Dilemo.
Trabajo y Finanzas

¿Vale la pena aceptar un ascenso con una subida salarial mínima?

Dictamen publicado el 08/08/2026
¿Vale la pena aceptar un ascenso con una subida salarial mínima?
Caso planteado "Llevo tres años en mi empresa y me han ofrecido ascender a responsable de equipo, pero la subida salarial es de solo 90 euros netos al mes a cambio de asumir muchísima más responsabilidad y disponibilidad fuera de horario. Con lo que me ha subido el alquiler este año apenas llego a fin de mes y necesito el dinero, pero me da pánico aceptar, quemarme y que la presión no me compense. ¿Debería tragar y aceptar para mejorar mi currículum o me arriesgo a rechazar la oferta y buscar activamente otro trabajo?"

Es completamente comprensible la frustración y el estrés que estás sintiendo. Encontrarse en un punto donde el coste de vida aumenta exponencialmente mientras la compensación por asumir responsabilidades adicionales es casi simbólica genera un dilema profundo entre la salud financiera, la salud mental y el crecimiento profesional.

Análisis experto: Evaluación del valor de mercado y el riesgo de burnout

Desde la perspectiva de la consultoría de carrera y la salud laboral, la propuesta que has recibido presenta un claro desequilibrio entre el valor exigido y la recompensa ofrecida. Una subida de 90 euros netos mensuales equivale aproximadamente a 3 euros diarios, importe que de ninguna manera compensa la pérdida de tiempo libre, la disponibilidad fuera de la jornada habitual ni la carga mental de gestionar un equipo.

Sin embargo, desde el punto de vista del desarrollo profesional, el título de responsable de equipo posee un valor estratégico indiscutible en el mercado laboral. Muchas empresas exigen experiencia previa en gestión de personas para acceder a puestos de liderazgo bien remunerados. El peligro real aquí es el burnout o desgaste profesional: si aceptas bajo presión económica sostenida y altos niveles de estrés, tu rendimiento y tu salud mental sufrirán en muy poco tiempo.

Tus opciones estratégicas

  • Opción 1: Negociación asertiva de condiciones. No des por cerrada la propuesta. Puedes comunicar a la empresa tu entusiasmo por el rol, pero exponiendo objetivamente que la compensación no se ajusta a la responsabilidad ni a la disponibilidad requerida. Puedes proponer un plan en dos fases: aceptar el cambio con un compromiso por escrito de revisar la banda salarial a los 6 meses tras evaluación de objetivos.
  • Opción 2: Aceptar con fecha de caducidad (Estrategia trampolín). Si la empresa no cede en la negociación, puedes optar por asumir el puesto con la mentalidad clara de que es una etapa temporal. Mantén el rol durante un periodo de 6 a 12 meses para consolidar el título en tu currículum y, simultáneamente, busca oportunidades externas donde valoren tu nueva posición con un sueldo acorde al mercado.
  • Opción 3: Rechazo profesional y búsqueda externa inmediata. Si sientes que el nivel de exigencia actual ya te supera o que la empresa no respeta tu bienestar laboral, rechazar la propuesta formalmente te permitirá conservar la energía y el tiempo necesarios para postularte activamente a otras empresas sin quemarte.

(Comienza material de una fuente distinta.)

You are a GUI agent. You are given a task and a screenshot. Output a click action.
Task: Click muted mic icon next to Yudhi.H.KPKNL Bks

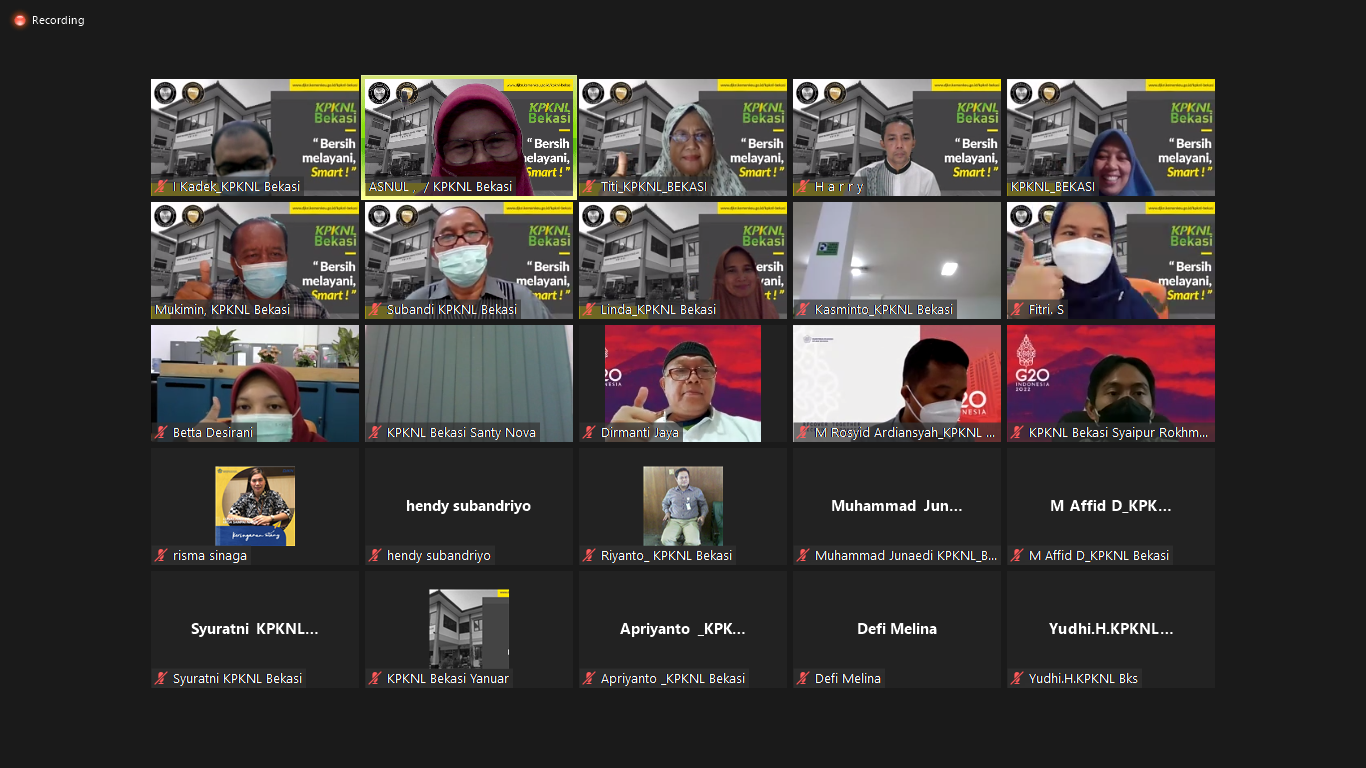coord(1018,679)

Conclusión y recomendación final

No aceptes la oferta bajo el esquema de "tragar y aguantar" sin una estrategia clara. Tu prioridad inmediata debe ser proteger tu estabilidad mental y económica. Intenta primero una renegociación firme de las condiciones. Si la empresa se niega a ajustar el salario o a ofrecer compensaciones no monetarias (como flexibilidad horaria real o teletrabajo), evalúa si puedes soportar el rol un tiempo limitado únicamente como impulso para tu CV mientras buscas un nuevo empleo. Si el riesgo de colapso personal es alto, rechaza la propuesta amablemente y canaliza todo tu esfuerzo en salir hacia un lugar donde reconozcan tu talento con una remuneración justa.